Here are the 6 standout moments from the second Democratic primary debate hosted by NBC:

  • Biden’s opponents have been swinging at him for weeks. On Thursday, some landed blows.
  • Harris stole the show — and the night. In her closing statement, Ms. Harris touted herself as the candidate to “prosecute the case” against Mr. Trump. Of course, by then she had already showcased those skills against Mr. Biden.
  • Sanders’s ideas dominate, but he does not. Mr. Sanders entered the debate as a top candidate in the polls and fund-raising, and there were big expectations he would use his stature to push his message of revolution and aggressively go after Mr. Biden. But though many of the progressive policy ideas he has helped popularize dominated the night — most notably, universal health care — he at times got lost on stage, overshadowed in particular by Ms. Harris.
  • Buttigieg almost survives the South Bend police question.
  • It may be no country for moderate men.
  • Who spoke the most? In descending order, Biden, Harris, Buttigieg, Sanders, Bennet, Gillibrand,

Here is a reminder of who was on the stage last night: Marianne Williamson, John Hickenlooper, Andrew Yang, Pete Buttigieg, Joseph R. Biden Jr., Bernie Sanders, Kamala Harris, Kirsten Gillibrand, Michael Bennet and Eric Swalwell.
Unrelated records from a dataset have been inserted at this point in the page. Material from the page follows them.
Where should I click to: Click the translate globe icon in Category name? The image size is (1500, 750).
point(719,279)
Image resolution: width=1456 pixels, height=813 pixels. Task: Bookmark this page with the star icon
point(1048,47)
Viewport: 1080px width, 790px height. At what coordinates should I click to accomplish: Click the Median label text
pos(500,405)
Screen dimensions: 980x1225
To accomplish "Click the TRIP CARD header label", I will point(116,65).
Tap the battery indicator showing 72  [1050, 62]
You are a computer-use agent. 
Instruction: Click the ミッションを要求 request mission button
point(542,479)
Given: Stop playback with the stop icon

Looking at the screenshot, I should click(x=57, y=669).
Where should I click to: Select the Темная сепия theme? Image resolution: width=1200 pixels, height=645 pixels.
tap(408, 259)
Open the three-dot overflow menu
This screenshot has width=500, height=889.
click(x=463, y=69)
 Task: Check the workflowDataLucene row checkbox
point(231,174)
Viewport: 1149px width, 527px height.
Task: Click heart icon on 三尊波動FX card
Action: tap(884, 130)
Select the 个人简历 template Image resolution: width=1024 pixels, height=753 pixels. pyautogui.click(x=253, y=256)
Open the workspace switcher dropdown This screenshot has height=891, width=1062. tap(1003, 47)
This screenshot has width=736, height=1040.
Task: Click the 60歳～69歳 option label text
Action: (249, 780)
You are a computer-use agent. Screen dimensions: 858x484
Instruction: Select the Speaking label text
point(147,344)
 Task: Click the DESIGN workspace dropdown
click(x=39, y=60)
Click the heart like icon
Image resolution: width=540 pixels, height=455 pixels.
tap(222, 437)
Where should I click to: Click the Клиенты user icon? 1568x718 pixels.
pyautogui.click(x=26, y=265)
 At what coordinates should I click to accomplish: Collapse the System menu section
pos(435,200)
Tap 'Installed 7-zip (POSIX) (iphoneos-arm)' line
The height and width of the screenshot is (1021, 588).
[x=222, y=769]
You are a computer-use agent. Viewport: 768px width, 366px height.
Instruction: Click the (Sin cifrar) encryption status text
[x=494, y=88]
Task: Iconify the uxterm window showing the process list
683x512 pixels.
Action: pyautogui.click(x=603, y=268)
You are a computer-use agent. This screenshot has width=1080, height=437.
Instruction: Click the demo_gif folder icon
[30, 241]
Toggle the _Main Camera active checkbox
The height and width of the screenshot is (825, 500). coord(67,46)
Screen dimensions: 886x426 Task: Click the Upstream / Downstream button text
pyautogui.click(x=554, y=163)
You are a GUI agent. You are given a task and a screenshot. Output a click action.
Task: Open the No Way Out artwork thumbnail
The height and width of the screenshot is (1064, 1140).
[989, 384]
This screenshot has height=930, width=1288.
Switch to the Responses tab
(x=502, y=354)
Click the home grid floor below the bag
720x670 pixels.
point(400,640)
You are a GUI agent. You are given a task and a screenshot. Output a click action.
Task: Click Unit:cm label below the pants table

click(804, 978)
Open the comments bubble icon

Scriber’s opinions about the other candidates (not mentioned above) range from ho-hum to negative. For instance, I don’t think Gillibrand did herself any good with her interruptions.

Bernie was Bernie. On that point I wonder what the Berniecrats will do when faced with a choice between Harris, Warren, and Sanders. Would they vote against women of color, substance, accomplishments, and a collective ability to advance Sanders’ ideas more palatably than Sanders himself can do?